Search code examples
performancenfs

Performance of an large directory structure, networked application


I'm trying to find out what the performance of a large directory structure would be if deep directories were to be accessed on a shared, nfs filesystem. The structure would be excessively large, with 4 levels of nested directories, each level containing 1024 directories. (1024 at root, 1024 in a given subdirectory, and so on).

This filesystem would be on a network repository that users would be accessing for their personal information. The data would be replicated on multiple servers and load-balanced, but still, each machine would have a decent load at all times.

If the 4th level contained the information that the users were looking for, how bad would the performance be? If all were accessing different subdirectories? Could this be resolved by caching inode information, or no?

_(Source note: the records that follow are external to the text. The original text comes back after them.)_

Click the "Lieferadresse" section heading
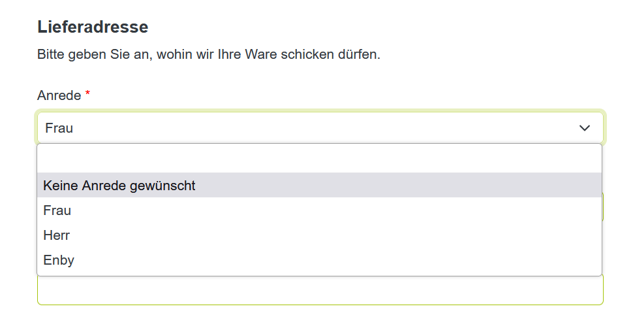The image size is (633, 315). (x=93, y=27)
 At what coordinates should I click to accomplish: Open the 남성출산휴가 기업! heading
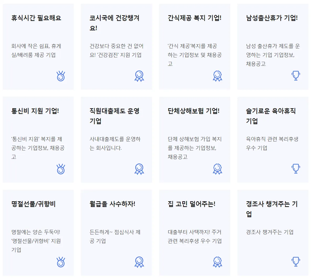pyautogui.click(x=272, y=18)
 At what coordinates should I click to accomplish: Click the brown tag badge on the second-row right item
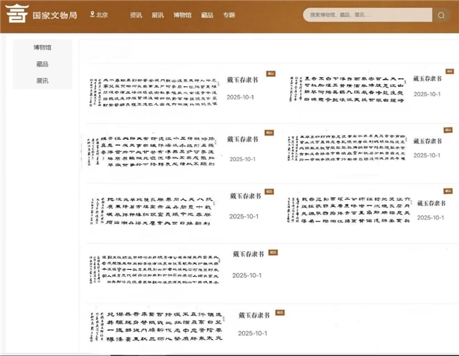click(448, 130)
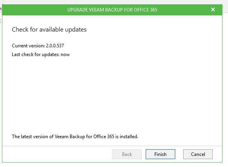Click '365' in the green title bar
228x167 pixels.
coord(154,10)
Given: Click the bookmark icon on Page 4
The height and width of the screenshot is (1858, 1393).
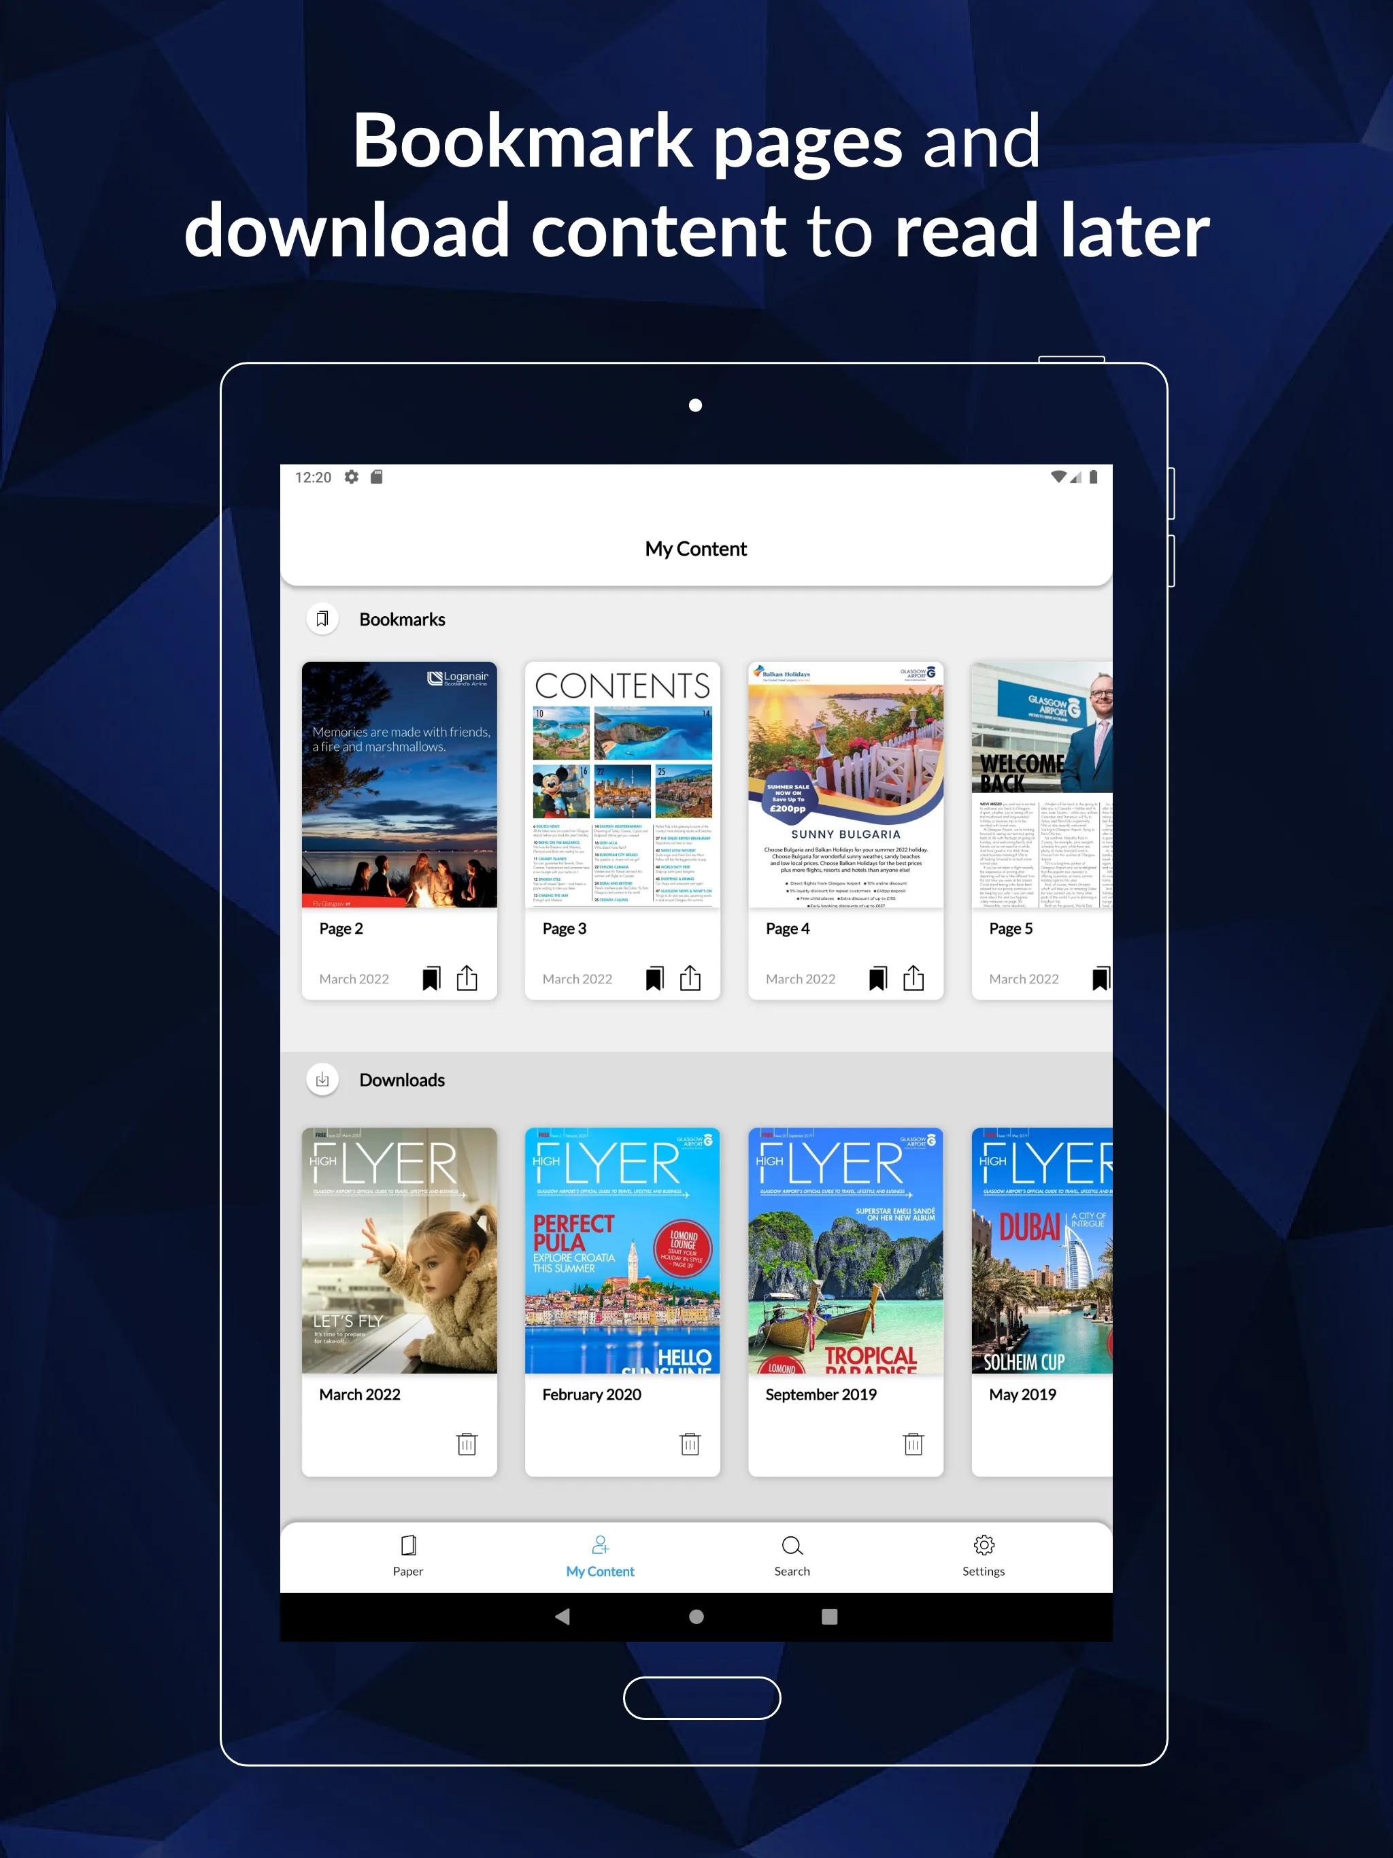Looking at the screenshot, I should pyautogui.click(x=880, y=977).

I've been searching on this for a while, but I'm primarily finding information on large files rather than large directory structures.


Solution

  • I did that at my work once. Don't remember the exact numbers offhand, but I think it was 8 levels deep, 10 subdirectories in each level (user id 87654321 maps to directory 8/7/6/5/4/3/2/1/. Turned out that was not such a great idea, started running into problems with filesystem inode number limits, iirc (10^10 = 10000000000 directories, not good). Switched to more subdirectories per level and many less levels; problems went away. Your situation sounds more manageable, but still, check that your filesystem would support the kinds of file and directory counts that you're anticipating.